**SHORT PROBLEM:**
Lay out the records from the line with "Screen dimensions: 930x380" through the line with "tap(374, 306)" as a Markdown table with columns Row and Text, numbering each line and omitting blank lines.

--- start ---

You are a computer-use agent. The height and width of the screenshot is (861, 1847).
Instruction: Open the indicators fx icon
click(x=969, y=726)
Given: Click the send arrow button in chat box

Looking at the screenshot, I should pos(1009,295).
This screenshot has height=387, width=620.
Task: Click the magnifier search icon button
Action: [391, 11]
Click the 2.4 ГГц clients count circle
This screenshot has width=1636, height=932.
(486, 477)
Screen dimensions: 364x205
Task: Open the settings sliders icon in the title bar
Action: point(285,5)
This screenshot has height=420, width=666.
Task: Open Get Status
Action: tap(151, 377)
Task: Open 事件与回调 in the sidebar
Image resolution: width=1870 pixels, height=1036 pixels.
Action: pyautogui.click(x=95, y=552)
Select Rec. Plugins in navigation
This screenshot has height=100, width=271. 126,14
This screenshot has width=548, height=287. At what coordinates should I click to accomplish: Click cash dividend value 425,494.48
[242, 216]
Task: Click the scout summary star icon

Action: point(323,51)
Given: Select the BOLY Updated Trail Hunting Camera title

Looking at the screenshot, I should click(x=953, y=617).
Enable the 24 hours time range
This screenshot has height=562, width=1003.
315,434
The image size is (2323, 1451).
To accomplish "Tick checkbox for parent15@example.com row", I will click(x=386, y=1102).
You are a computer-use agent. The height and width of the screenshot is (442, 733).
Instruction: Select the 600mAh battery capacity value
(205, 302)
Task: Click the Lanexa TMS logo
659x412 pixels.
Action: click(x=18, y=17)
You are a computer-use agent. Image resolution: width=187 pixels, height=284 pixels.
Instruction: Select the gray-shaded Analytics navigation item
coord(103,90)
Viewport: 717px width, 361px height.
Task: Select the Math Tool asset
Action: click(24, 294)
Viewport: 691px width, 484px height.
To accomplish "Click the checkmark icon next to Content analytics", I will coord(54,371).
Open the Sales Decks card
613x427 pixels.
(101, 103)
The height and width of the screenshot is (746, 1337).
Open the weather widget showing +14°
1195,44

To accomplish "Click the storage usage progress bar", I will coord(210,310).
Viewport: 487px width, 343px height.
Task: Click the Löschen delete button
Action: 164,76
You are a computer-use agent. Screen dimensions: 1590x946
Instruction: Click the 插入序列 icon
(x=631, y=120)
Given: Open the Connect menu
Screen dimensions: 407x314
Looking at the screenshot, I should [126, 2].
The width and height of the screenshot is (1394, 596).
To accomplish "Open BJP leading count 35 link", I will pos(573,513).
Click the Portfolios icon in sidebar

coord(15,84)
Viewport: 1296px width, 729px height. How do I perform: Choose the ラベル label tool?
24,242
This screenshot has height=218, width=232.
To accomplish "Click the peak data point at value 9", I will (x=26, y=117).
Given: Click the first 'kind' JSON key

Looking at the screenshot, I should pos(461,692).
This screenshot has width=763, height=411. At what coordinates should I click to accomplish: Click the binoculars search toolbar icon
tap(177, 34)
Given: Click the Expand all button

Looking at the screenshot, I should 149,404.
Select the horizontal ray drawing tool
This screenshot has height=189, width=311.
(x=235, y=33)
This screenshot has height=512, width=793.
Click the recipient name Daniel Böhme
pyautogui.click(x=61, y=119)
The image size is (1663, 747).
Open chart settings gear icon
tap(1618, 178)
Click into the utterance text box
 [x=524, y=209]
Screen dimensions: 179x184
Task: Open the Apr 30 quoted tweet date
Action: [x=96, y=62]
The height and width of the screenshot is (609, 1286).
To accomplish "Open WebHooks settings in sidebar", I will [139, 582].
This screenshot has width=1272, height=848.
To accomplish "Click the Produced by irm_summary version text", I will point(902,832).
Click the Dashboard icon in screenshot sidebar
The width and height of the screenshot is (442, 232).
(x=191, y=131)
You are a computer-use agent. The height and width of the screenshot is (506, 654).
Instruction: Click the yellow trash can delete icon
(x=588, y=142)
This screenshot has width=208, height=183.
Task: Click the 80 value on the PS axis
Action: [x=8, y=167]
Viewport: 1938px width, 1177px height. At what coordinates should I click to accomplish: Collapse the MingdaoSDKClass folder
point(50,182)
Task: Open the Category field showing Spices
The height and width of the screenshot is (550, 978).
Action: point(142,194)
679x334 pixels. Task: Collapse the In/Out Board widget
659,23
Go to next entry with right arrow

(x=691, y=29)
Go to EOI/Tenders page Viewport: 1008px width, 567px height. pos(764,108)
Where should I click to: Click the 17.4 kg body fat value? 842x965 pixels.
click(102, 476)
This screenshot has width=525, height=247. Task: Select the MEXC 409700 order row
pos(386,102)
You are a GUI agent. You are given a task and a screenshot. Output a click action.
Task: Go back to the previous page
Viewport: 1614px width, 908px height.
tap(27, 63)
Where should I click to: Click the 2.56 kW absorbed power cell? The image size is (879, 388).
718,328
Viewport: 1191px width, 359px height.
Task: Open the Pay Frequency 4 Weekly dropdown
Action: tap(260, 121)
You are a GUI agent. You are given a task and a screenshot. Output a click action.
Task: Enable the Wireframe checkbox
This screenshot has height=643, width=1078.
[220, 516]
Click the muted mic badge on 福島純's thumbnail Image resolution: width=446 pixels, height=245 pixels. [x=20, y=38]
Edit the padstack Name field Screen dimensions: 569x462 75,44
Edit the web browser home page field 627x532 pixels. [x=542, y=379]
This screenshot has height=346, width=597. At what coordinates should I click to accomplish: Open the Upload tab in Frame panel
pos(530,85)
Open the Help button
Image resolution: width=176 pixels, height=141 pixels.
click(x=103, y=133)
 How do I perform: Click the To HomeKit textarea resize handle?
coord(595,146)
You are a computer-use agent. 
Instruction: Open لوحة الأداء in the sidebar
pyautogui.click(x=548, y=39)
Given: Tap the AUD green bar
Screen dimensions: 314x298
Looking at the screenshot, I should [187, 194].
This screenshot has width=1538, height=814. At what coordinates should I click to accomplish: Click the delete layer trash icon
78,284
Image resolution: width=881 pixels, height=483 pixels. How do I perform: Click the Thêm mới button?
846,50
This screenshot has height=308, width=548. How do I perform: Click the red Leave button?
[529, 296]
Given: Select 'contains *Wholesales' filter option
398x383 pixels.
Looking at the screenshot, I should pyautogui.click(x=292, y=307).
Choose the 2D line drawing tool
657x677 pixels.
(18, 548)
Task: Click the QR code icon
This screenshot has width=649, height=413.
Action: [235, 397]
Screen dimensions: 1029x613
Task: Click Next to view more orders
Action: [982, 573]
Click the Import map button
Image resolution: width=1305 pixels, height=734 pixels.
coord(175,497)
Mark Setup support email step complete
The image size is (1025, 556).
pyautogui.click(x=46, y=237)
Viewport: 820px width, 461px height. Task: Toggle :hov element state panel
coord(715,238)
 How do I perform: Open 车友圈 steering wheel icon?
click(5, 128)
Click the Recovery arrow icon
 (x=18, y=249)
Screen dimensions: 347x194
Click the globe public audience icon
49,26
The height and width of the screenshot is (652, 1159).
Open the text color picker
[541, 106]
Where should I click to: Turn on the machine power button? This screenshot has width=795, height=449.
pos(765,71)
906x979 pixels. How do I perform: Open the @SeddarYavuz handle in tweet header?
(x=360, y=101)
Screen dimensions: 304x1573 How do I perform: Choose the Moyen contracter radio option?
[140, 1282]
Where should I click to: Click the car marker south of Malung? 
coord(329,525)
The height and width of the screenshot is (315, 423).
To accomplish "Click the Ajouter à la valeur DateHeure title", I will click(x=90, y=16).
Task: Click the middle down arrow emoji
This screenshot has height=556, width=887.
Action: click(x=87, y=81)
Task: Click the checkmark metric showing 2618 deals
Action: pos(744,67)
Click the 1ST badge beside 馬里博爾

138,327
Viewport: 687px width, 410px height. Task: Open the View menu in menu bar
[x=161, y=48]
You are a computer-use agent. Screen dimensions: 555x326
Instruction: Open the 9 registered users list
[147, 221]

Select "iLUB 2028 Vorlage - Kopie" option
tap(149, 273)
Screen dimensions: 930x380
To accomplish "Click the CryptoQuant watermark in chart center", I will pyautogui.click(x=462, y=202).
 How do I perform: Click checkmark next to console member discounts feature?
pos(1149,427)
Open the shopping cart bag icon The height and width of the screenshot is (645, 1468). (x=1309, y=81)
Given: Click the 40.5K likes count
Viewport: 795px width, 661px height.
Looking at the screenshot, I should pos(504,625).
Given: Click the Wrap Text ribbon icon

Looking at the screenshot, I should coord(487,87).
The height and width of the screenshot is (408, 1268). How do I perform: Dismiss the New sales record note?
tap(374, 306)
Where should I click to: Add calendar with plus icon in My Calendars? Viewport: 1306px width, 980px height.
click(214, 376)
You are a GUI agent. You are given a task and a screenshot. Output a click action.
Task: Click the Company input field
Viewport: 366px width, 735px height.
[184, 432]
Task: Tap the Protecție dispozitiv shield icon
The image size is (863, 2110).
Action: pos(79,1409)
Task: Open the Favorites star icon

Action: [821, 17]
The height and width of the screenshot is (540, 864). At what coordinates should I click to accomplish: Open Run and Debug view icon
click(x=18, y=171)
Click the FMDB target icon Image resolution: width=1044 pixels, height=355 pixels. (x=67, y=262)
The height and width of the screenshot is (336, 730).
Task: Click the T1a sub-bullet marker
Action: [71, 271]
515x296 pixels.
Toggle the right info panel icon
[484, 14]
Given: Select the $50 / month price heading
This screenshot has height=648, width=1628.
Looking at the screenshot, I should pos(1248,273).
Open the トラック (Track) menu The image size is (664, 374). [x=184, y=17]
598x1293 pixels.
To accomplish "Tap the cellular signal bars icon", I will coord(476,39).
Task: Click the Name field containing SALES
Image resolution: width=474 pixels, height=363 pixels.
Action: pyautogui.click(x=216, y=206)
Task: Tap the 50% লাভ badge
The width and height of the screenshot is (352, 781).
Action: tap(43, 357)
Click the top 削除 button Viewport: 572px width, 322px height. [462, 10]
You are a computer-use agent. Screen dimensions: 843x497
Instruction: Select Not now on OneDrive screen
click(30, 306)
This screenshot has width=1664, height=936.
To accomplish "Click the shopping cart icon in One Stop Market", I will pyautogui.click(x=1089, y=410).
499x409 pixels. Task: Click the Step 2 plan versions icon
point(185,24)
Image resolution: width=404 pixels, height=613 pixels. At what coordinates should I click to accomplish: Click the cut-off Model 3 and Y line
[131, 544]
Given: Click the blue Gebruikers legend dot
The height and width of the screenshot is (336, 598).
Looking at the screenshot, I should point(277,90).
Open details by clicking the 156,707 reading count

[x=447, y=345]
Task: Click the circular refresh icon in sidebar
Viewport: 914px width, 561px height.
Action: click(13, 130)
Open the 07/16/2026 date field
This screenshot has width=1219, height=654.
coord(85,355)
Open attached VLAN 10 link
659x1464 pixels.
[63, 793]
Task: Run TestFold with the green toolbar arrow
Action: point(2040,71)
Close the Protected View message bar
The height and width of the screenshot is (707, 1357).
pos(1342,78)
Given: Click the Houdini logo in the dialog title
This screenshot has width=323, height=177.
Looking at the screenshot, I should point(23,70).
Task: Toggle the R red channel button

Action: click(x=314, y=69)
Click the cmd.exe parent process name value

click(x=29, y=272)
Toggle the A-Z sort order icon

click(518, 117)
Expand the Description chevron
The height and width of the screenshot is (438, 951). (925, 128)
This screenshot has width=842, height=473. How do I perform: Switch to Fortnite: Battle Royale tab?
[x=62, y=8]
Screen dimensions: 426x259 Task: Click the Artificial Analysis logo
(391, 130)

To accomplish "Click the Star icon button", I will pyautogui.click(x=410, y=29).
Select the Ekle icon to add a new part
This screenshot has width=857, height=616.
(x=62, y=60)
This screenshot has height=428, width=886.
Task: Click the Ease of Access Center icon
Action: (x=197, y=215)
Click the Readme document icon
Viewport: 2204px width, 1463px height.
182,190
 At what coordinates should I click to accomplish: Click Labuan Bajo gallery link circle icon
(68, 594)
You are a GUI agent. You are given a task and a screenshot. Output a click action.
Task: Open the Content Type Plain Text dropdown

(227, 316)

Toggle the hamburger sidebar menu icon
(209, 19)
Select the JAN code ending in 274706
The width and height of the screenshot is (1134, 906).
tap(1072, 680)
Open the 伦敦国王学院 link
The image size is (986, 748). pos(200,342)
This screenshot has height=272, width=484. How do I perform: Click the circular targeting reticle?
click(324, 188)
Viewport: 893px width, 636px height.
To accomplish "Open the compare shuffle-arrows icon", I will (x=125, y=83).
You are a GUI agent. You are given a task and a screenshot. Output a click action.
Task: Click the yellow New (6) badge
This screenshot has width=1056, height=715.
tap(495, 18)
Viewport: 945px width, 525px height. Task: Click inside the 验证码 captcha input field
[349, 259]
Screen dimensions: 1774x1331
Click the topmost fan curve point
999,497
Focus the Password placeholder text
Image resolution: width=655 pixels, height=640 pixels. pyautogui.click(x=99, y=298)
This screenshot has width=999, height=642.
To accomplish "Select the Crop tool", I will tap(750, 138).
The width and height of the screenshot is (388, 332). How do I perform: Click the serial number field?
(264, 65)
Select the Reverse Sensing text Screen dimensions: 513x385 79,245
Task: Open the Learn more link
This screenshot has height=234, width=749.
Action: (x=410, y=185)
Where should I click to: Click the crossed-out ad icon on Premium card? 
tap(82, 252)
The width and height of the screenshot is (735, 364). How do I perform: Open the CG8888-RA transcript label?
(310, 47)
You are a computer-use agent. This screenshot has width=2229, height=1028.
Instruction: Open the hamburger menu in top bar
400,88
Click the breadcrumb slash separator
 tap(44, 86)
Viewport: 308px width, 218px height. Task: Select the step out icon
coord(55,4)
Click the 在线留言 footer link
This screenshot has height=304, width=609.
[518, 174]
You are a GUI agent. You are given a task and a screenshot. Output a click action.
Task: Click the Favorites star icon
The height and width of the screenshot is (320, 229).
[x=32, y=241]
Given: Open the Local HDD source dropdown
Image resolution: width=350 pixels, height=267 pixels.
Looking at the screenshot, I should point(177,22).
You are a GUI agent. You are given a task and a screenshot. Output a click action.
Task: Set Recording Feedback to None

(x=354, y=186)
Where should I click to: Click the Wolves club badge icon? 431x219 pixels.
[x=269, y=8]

--- end ---

**EXERCISE ANSWER:**
| Row | Text |
|---|---|
| 1 | Screen dimensions: 930x380 |
| 2 | To accomplish "Click the CryptoQuant watermark in chart center", I will pyautogui.click(x=462, y=202). |
| 3 |  How do I perform: Click checkmark next to console member discounts feature? |
| 4 | pos(1149,427) |
| 5 | Open the shopping cart bag icon The height and width of the screenshot is (645, 1468). (x=1309, y=81) |
| 6 | Given: Click the 40.5K likes count |
| 7 | Viewport: 795px width, 661px height. |
| 8 | Looking at the screenshot, I should pos(504,625). |
| 9 | Given: Click the Wrap Text ribbon icon |
| 10 | Looking at the screenshot, I should coord(487,87). |
| 11 | The height and width of the screenshot is (408, 1268). How do I perform: Dismiss the New sales record note? |
| 12 | tap(374, 306) |